Reading - December 2020

The Runaway Jury by John Grisham (1996)
My copy of this book is the US edition, which dates it fairly precisely for me because I would almost certainly have bought it in 1998, while I was working in Boston for a couple of months. My colleagues in the US were a nice bunch but it was unreasonable to expect them to entertain a visitor every night, so I spent a lot of time by myself. Luckily I was staying near Faneuil Hall market, which had a large bookshop (if I remember rightly, anyway) and so I passed many hours there. I can't remember if I discovered Grisham at that time, or had just done so, but anyway I have several of his novels from there. This is a great read, typical of his early novels, as long as you don't examine the plot too carefully. In this case, one of the characters even manages to spell out the main plot hole explicitly, while wondering how two of the main characters know so much about him. It's never explained, which doesn't really spoil the story.
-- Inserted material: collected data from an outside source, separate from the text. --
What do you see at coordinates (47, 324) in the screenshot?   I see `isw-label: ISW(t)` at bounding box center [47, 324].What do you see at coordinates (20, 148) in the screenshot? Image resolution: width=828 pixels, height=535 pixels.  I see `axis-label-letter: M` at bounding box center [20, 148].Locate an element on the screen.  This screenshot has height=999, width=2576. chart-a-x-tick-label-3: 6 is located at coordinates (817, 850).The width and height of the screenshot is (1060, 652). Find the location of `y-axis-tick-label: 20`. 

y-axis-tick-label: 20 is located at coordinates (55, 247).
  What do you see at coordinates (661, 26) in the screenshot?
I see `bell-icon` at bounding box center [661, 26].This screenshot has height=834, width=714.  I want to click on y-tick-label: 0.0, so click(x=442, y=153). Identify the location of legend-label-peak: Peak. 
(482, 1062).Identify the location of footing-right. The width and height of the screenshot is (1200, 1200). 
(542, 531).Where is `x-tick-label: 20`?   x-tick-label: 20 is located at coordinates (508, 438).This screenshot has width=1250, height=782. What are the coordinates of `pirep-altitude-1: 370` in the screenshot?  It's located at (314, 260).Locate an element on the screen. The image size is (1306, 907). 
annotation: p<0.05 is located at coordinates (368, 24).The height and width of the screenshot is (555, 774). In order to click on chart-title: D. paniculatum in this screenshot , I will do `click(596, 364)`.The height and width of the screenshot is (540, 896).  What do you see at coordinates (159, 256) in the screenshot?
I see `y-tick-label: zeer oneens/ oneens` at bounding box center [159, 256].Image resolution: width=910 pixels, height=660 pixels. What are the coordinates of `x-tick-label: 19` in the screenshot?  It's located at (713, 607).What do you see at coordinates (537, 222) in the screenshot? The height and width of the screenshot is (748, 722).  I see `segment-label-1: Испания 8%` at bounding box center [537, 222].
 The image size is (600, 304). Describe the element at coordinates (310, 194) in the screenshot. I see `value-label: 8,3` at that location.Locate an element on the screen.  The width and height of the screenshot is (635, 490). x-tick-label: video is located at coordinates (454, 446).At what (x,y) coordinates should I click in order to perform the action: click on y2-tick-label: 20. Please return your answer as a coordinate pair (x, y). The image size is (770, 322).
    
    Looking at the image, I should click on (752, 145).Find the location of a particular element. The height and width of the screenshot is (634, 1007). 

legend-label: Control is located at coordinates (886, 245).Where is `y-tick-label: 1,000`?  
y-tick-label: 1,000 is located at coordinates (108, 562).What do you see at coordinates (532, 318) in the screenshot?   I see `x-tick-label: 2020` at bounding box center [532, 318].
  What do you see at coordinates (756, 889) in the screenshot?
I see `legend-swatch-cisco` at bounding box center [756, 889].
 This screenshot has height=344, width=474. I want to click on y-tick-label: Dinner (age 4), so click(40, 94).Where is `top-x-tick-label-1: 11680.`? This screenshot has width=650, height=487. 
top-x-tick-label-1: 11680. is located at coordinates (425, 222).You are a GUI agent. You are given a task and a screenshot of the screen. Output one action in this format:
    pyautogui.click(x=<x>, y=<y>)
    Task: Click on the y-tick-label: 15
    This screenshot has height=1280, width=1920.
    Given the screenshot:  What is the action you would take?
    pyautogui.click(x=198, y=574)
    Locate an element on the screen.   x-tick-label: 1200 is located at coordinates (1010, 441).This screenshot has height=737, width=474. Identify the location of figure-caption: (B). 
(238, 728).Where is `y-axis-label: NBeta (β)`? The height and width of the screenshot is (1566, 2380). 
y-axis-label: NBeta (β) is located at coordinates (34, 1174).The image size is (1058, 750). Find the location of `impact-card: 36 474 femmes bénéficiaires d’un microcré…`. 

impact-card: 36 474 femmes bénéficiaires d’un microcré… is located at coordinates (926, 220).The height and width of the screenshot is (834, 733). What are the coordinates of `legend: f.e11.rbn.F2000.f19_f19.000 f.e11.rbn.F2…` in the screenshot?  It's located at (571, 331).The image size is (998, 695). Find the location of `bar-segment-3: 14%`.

The No. 1 Ladies' Detective Agency by Alexander McCall Smith (1998)
Re-reading this now, after a year of having our awareness raised of racism and associated matters, I'm wondering what to make of this a book about a black, African woman, written as it is by a white, male, Scottish academic. The obvious reaction would now be to label this "cultural appropriation" but (as I feel is often the case with this term), this is simplistic and missing the point. It seems to me that the characters are written sympathetically and respectfully and with an understanding of the culture, which is surely all we can ask. It's clearly ridiculous to demand that authors write only of what they have direct experience. Anyway, all that aside, I still think this book is a master-class in clear, simple writing. It also reminded me of G.K. Chesterton's Father Brown stories, which I haven't read for a long time.
The Guitar Magazine (January 2021 / Issue388)
Including the "Gear of the Year" feature, this year thankfully shorter than usual - it always annoyed me when it took half the magazine, since I'd already ready all those features anyway. 
The Science of Everyday Life by Marty Jopson (2018)
The book's subtitle, "Why teapots dribble, toast burns and light bulbs shine", does it a disservice, as it includes loads more snippets of scientific curiosities than this. Each of the sixty short essays tackles a different part of life in a light but informative way. I enjoyed it very much (and thank you to the kids, who bought it for me for Chanukah).